Chara (not his real name) and seven other correspondents are covering air pollution in eight different cities – Beijing, Mexico City, Cracow, Cairo, Nairobi, Kabul, Mumbai and Kathmandu.
They started posting images, videos and text updates about their reporting process on the morning of 5 May, and they will continue to share live insights into the process over the next 24 hours. Their reporting will ultimately become an interactive story published at the end of May.
#DeepBreath is the third project of an organisation called Outriders, a group of eight reporters, photographers and developers, who set up the initiative in January with the aim of "reinventing the foreign correspondent", founder Jakub Górniki told Journalism.co.uk.
"We want to find new ways to work on the ground, in the field, and focus on original reporting while providing a global perspective," he said.
Outriders has been producing regular dispatches from Ukraine and Turkey on topics such as Crimean sanctions or the possibility of peace in Syria. The team has also developed two interactive stories since March: Balkan Route, showing the journey of refugees, and Lunik IX, about the largest Roma settlement in Slovakia.
The idea for #DeepBreath came in January, when the debate around whether society's actions can have a positive impact on air pollution had just started in Warsaw, Górniki said. He pointed out that it had been a highly discussed issue in Krakow many years before, since the city has a high rate of pollution.
The group then started looking into how they could provide a bigger perspective on what's happening in other cities where air pollution is high, and they began building a team of correspondents to tackle the issue in different locations.
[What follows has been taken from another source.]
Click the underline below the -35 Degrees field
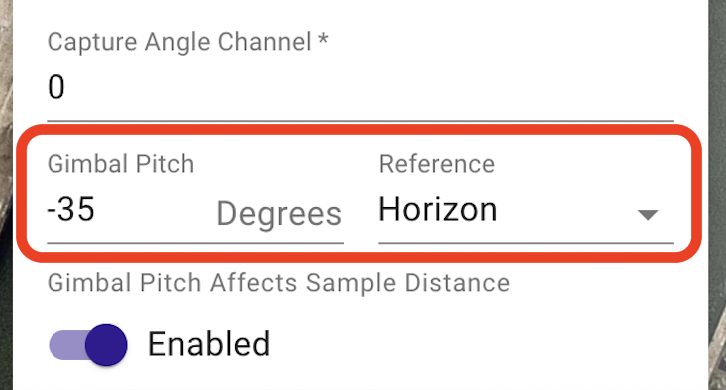This screenshot has height=390, width=726. point(195,242)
The final interactive will be published at the end of May and it will include video, images, text and data visualisation. But with the 24-hour live dispatches going out today, Outriders wants to show the audience what goes into the reporting process of each person working on the story: who they talk to, how they prepare, what the environment is like where they are.
The eight #DeepBreath correspondents have to upload a minimum of three social posts today, using platforms such as Facebook and Instagram. The materials are also being added to a landing page on the Outriders website.
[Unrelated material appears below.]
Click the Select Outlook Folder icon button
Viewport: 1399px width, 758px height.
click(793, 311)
The hourly updates they have provided so far include a picture of a professor working with the Natural Resource Defense Council, interviewed by the Beijing reporter, and insights from a doctor of internal medicine in Kabul.
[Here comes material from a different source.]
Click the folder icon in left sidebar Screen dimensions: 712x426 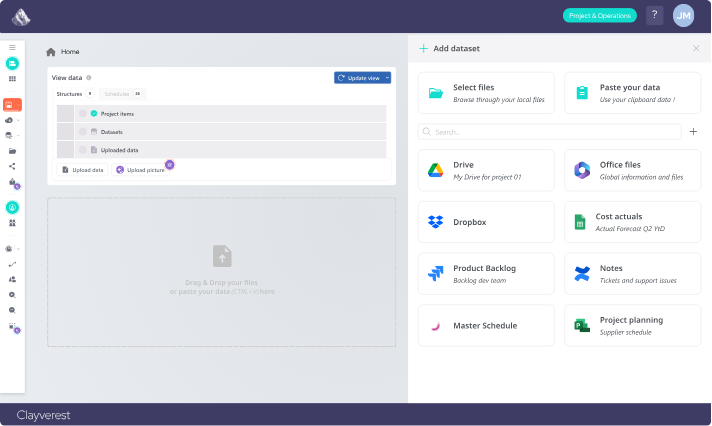coord(12,150)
The reporters are all looking at air pollution from different angles, speaking to sources ranging from university researchers and doctors to activists and families affected by pollution, before piecing everything together for the final story.
"It will be interesting as an experiment too, to see how this collaboration works. We have seen a lot of enthusiasm from the reporters who joined, that it's not just a gig.
"When it started it was more like 'okay, you do part of the story for us, we'll give you money and then we will compile it', so more like the older model."
Finding the right balance in teasing and promoting #DeepBreath before the interactive is published was important, he added, because the aim was to show the audience how the correspondents approached the topic, what worked and what didn't, without "making them the heroes".
"It's very important for us to provide original reporting and to have the audience trust us, but since we are new, it's actually very interesting to see how everything changes when you put trust at the center of everything."
Also launching today is a crowdfunding campaign, in which Outriders is aiming to raise $2,000 in the next 30 days to cover the editorial and administrative costs for #DeepBreath.
In a few months' time, the team is aiming to introduce subscriptions for readers who want to support their journalism, but the model will be more similar to that of non-profit membership outlets.
There will be no paywall and the stories will continue to be available for everyone, whether they choose to donate or not.
"With paywalls, there will always be a group of people who are cut out of good journalism because they can't afford it, and it shouldn't be like this. We want a group of people who want to support good reporting done on the ground," explained Górniki.
"We want to turn this into something we can do on a regular basis, so we want to see how we can develop small or medium international collaborations like this one to work on further projects."